Zudem stellt der EuGH in dem Urteil aber auch klar, dass ein immaterieller Schadensersatzanspruch keiner Erheblichkeitsschwelle unterliegt. Es sei damit Sache der Gerichte im Einzelfall zu entscheiden, wie hoch letztlich der Ersatz für den jeweils erlittenen Schaden ausfällt.

Anmerkung

Das EuGH-Urteil bedeutet im Ergebnis, dass Betroffene bei der Geltendmachung von DSGVO-Schadensersatzansprüchen nicht mehr einfach „ins Blaue hinein“ ohne konkrete Darlegung eines Schadens Klage erheben können, sondern vielmehr nun einen kausalen Schaden nachweisen müssen.
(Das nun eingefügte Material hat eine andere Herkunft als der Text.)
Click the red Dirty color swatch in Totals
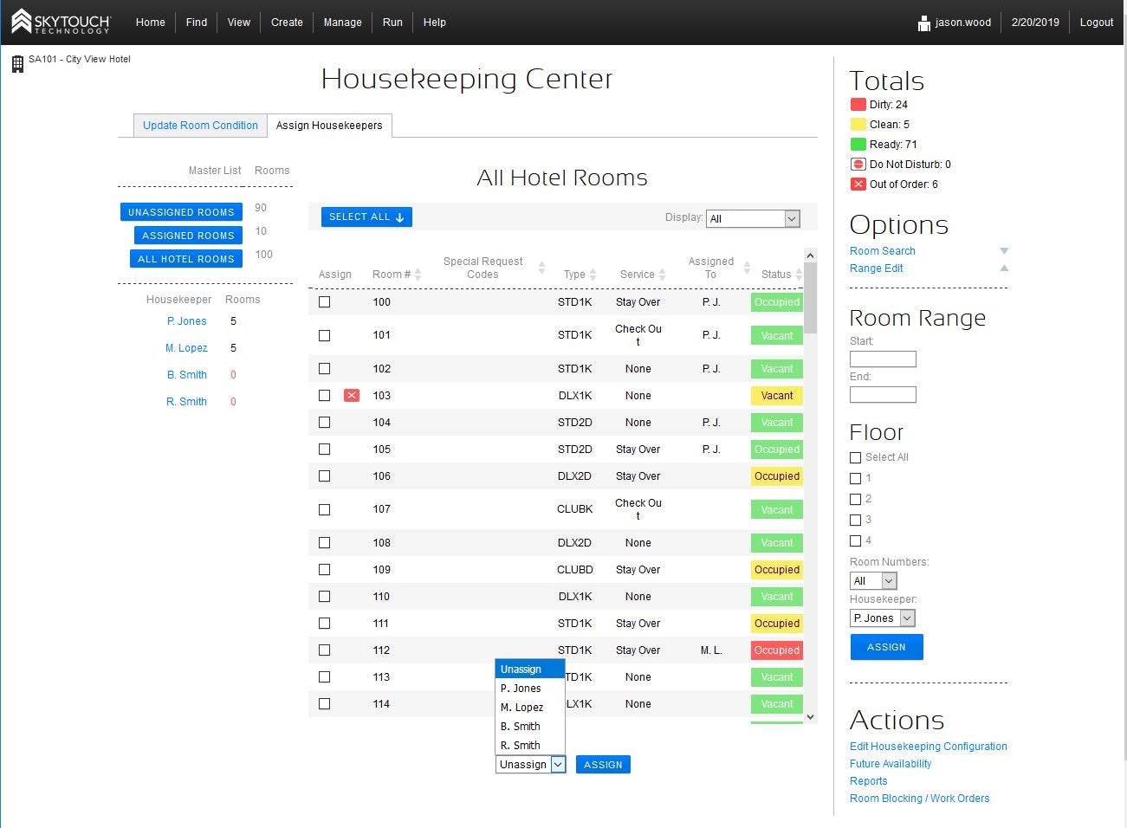click(857, 104)

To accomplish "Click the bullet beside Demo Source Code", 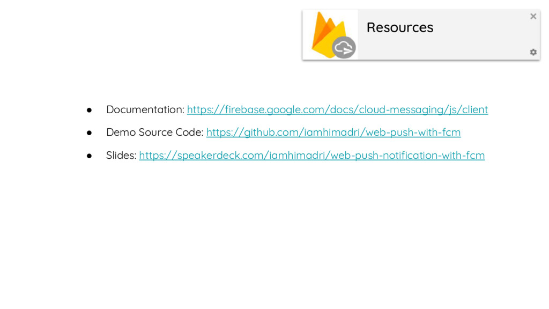I will coord(90,133).
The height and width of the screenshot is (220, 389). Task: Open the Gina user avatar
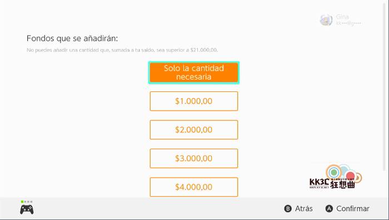tap(326, 20)
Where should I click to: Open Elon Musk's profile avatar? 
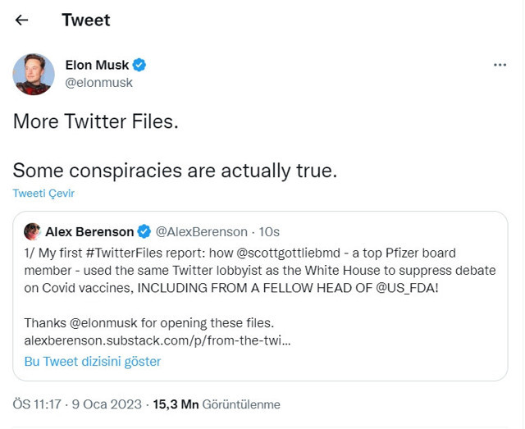point(34,74)

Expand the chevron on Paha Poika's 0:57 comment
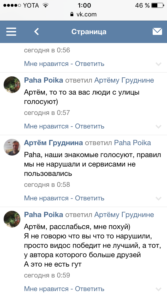coord(159,127)
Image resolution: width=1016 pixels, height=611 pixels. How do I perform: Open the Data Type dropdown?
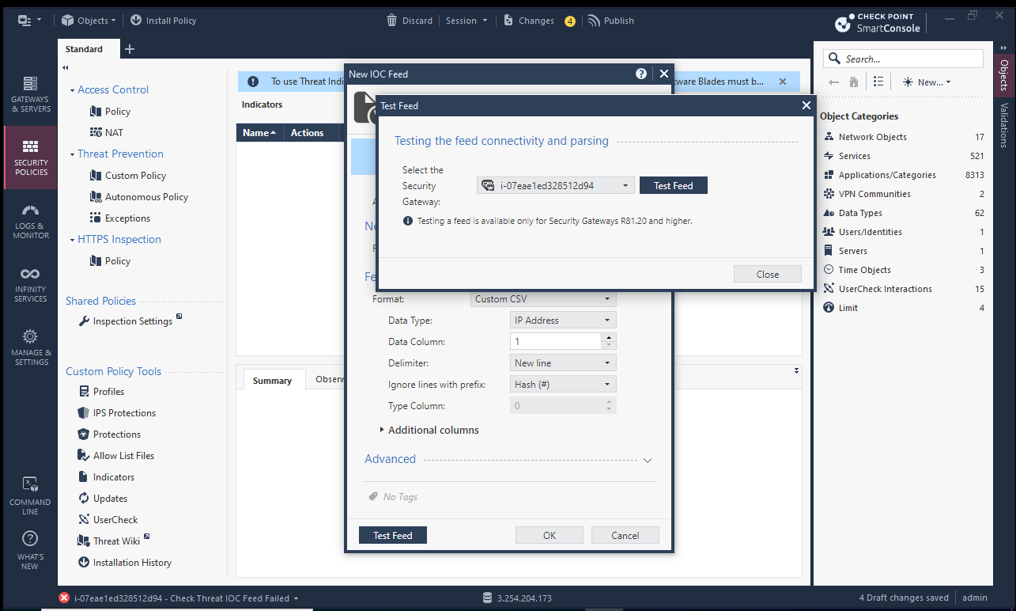tap(563, 321)
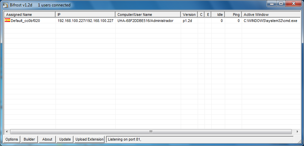
Task: Sort by the Computer/User Name column header
Action: tap(148, 15)
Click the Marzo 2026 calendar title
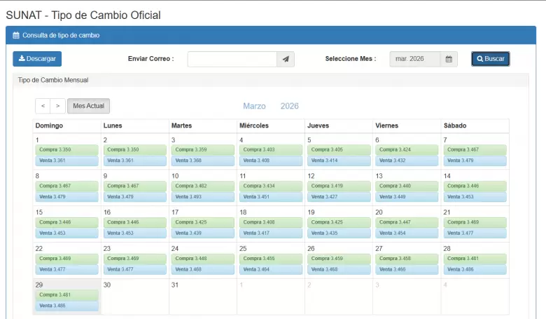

Das Landgericht München I ging mit seinem Urteil vom 30.03.2023 (Az. 4 O 13063/22) sogar noch einem Schritt weiter, in dem es festhielt, dass es einer wirklichen persönlichen Betroffenheit des Anspruchstellers bedarf und es rechtsmissbräuchlich ist, einen Datenschutzverstoß zu provozieren. Hintergrund war hier eine sog. „Google-Font-Abmahnung“, die allerdings auf dem automatisierten Besuch eines sog. Webcrawlers auf einer Homepage beruhte – eine regelrechte „Google-Font-Abmahnwelle“ hielt Praxen und andere Unternehmen Ende letzten Jahres in Atem.

Auch das Landgericht Memmingen hat im März diesen Jahres geurteilt (Az. 35 O 1036/22), dass für einen Schadensersatz- oder Schmerzensgeldanspruch aufgrund einer Datenschutzverletzung eine bloße Gefährdung nicht ausreiche. Es genüge auch nicht, wenn der Betroffene einen Kontrollverlust über seine Daten und deshalb großes Unwohlsein sowie u.a. Sorgen wegen potentiellen Datenmissbrauchs behaupte. Hintergrund war hier sog. Facebook-Scraping – öffentlich zugängliche Daten werden dabei auf der Plattform durch Dritte unbefugt abgegriffen.

Cave!

Auch wenn nunmehr vom höchsten europäischen Gericht geklärt ist, dass es für einen DSGVO-Schadensersatz eines wirklichen Schadens bedarf, so bedeutet dies nicht, dass dieses Urteil ein Freibrief ist, es mit dem Datenschutz nicht mehr so genau zu nehmen. Beispielsweise sollten Werbe-E-Mails nicht ohne entsprechende Einwilligung des betreffenden Empfängers versendet werden, auch wenn bei diesem hierdurch kein Schaden verursacht werden mag … . Denn nach wie vor können die zuständigen Behörden bei Datenschutzverstößen Sanktionen verhängen, wie z.B. Bußgelder. Die DSGVO setzt diesbezüglich einen weiten Rahmen, der je nach Schwere und Auswirkung eines Datenschutzverstoßes ausgeschöpft werden kann.